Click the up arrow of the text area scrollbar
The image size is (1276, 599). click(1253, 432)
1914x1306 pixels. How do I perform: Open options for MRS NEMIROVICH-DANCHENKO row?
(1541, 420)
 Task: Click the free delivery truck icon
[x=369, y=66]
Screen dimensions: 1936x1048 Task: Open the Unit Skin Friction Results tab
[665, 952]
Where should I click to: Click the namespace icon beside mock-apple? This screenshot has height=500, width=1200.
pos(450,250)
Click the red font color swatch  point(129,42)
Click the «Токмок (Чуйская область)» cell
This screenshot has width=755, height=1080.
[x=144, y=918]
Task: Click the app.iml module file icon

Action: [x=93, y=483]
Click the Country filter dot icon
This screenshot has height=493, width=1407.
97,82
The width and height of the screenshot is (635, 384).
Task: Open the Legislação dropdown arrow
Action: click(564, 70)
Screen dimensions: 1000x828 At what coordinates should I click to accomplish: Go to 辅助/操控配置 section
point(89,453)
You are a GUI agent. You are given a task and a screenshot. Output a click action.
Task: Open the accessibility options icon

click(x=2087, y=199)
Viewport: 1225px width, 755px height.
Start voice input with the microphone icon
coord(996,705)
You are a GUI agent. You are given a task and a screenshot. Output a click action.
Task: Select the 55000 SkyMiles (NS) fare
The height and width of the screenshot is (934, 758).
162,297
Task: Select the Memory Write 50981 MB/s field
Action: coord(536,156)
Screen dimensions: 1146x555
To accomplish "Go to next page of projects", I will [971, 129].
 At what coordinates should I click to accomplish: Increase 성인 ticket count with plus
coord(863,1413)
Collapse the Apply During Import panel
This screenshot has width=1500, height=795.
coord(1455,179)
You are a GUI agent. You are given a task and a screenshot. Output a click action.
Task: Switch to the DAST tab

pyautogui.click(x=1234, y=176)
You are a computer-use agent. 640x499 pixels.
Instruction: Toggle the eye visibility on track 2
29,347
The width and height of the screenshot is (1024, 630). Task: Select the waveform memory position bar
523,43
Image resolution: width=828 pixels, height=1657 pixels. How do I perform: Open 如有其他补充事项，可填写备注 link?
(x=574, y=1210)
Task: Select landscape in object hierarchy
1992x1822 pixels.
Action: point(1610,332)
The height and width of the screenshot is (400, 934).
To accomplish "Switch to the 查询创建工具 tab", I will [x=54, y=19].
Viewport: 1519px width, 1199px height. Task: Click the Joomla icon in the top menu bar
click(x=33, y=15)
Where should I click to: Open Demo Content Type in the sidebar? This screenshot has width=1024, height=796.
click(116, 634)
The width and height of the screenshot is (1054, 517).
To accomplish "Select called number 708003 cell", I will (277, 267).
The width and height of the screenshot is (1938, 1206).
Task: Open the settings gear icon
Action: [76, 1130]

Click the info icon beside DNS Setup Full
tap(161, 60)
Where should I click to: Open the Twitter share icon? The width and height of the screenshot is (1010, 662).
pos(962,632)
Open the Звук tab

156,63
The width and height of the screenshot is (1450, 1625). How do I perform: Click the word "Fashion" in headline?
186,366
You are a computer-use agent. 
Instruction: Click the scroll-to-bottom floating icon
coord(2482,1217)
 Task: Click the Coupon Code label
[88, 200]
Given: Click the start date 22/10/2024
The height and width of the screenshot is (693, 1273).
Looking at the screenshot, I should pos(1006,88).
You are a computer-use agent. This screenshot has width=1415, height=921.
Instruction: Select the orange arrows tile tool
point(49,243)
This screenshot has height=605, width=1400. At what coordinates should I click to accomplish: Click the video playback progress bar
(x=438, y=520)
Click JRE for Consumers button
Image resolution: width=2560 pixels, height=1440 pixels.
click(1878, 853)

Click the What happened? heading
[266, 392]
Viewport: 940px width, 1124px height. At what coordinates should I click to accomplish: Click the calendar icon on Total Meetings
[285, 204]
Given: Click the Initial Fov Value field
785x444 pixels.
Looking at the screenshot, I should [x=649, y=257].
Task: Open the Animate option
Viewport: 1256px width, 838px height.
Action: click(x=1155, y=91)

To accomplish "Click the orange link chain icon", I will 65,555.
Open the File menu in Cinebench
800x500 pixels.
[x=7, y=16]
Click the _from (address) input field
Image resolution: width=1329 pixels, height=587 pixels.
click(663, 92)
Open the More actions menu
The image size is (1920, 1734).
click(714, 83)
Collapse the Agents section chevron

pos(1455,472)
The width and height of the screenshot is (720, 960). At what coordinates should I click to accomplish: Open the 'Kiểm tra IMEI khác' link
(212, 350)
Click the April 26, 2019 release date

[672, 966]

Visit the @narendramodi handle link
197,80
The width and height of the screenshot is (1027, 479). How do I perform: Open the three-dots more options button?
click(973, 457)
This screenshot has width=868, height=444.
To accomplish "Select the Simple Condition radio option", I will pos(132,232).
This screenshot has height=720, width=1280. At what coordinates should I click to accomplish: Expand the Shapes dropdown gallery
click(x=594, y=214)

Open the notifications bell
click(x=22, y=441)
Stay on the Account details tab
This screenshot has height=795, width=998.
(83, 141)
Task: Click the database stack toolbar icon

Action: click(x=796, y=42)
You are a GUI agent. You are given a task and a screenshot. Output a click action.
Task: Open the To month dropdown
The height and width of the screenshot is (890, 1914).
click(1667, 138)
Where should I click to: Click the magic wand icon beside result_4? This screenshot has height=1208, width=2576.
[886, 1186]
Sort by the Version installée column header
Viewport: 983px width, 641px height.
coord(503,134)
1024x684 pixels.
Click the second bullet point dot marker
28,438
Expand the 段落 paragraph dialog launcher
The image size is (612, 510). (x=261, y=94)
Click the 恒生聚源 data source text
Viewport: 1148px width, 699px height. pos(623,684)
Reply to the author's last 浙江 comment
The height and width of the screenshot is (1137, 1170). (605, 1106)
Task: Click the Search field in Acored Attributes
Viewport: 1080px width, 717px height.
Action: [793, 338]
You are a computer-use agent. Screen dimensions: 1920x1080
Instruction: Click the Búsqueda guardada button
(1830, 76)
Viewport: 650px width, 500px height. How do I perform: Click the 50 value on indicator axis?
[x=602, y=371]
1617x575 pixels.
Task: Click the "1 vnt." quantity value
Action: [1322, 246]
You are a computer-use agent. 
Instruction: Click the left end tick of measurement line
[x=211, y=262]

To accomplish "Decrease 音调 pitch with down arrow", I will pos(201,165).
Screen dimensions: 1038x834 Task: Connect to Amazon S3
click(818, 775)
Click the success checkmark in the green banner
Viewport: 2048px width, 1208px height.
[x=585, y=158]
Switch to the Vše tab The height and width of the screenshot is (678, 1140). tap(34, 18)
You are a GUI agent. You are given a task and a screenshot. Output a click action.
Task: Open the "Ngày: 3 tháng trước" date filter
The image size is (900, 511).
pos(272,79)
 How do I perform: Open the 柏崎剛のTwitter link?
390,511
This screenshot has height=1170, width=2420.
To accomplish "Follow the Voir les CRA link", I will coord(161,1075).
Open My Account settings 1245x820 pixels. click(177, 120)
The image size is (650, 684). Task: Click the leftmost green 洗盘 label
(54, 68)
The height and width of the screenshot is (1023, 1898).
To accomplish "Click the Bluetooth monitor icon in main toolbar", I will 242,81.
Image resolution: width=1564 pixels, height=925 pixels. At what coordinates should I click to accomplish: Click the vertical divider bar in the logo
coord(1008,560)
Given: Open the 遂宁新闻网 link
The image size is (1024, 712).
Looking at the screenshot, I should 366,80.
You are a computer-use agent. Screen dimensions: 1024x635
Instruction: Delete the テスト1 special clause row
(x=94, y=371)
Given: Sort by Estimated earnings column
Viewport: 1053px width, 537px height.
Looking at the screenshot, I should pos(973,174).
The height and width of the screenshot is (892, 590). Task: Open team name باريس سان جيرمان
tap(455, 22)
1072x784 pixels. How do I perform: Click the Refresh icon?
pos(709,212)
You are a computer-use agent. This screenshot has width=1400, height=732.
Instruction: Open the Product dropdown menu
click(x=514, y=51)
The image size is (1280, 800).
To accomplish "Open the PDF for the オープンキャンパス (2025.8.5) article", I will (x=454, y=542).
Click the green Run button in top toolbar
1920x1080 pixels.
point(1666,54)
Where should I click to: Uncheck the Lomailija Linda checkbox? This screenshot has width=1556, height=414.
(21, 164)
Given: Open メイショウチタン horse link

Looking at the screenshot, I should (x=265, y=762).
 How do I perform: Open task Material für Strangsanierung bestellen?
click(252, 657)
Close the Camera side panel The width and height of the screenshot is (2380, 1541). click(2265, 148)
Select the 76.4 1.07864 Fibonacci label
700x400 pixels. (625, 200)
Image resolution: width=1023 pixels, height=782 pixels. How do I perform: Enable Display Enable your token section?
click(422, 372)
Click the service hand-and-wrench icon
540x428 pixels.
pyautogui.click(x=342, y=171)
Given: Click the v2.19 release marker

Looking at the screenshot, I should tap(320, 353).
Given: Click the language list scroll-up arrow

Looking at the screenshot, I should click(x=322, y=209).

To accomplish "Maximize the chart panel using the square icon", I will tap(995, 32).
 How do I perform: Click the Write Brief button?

******

=== The task ===
Count the lines in the entries above that contain the word "panel". Reply with the number alone.

=== Exercise output ===
3